John Letts
- Country (sports): United States
- Born: May 11, 1964 (age 61) Houston, Texas, United States
- Height: 6 ft 1 in (1.85 m)
- Plays: Right-handed (two-handed backhand)
- Coach: Larry Easley
- Prize money: $89,800

Singles
- Career record: 4–11
- Career titles: 0 0 Challenger, 0 Futures
- Highest ranking: No. 244 (13 June 1988)

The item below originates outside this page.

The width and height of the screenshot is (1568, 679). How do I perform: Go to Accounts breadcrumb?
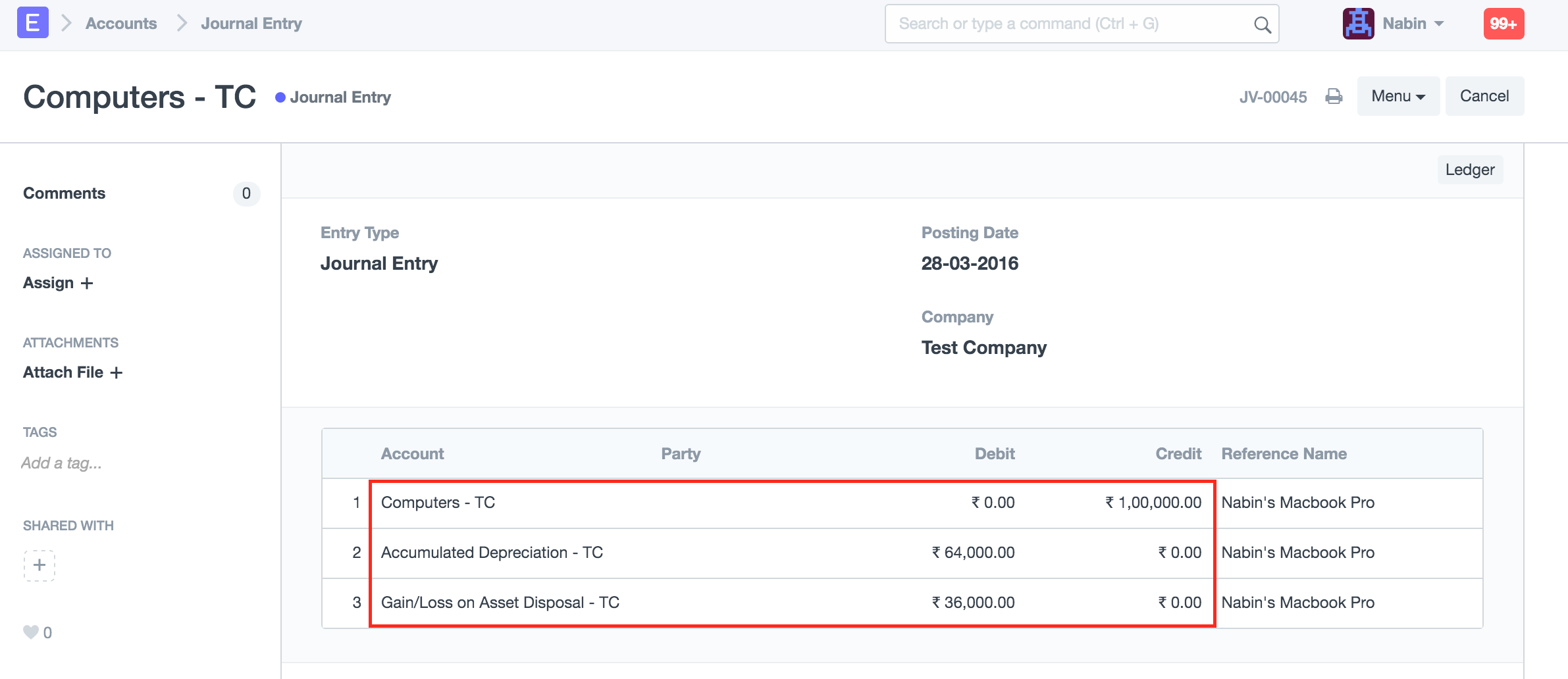tap(121, 24)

Grand Slam singles results
- Australian Open: 2R (1987)
- Wimbledon: Q2 (1989)
- US Open: 1R (1982)

Doubles
- Career record: 35–51
- Career titles: 1 2 Challenger, 0 Futures
- Highest ranking: No. 69 (20 October 1986)

Grand Slam doubles results
- Australian Open: QF (1985)
- French Open: 1R (1989)
- Wimbledon: 2R (1989)
- US Open: 2R (1987)

Grand Slam mixed doubles results
- Australian Open: 1R (1987)
- French Open: 1R (1989)
- Wimbledon: 2R (1987)

= John Letts (tennis) =

American tennis player

John Letts (born May 11, 1964), is a former professional tennis player from the United States. He enjoyed most of his tennis success while playing doubles. During his career, he won seven ATP tour doubles titles and reached four ATP tour doubles finals. He also reached the quarterfinals of the 1985 Australian Open in doubles knocking out the 3rd seeded team of Tomáš Šmíd and John Fitzgerald in the second round.

Born in Houston, Texas, Letts grew up in Southern California.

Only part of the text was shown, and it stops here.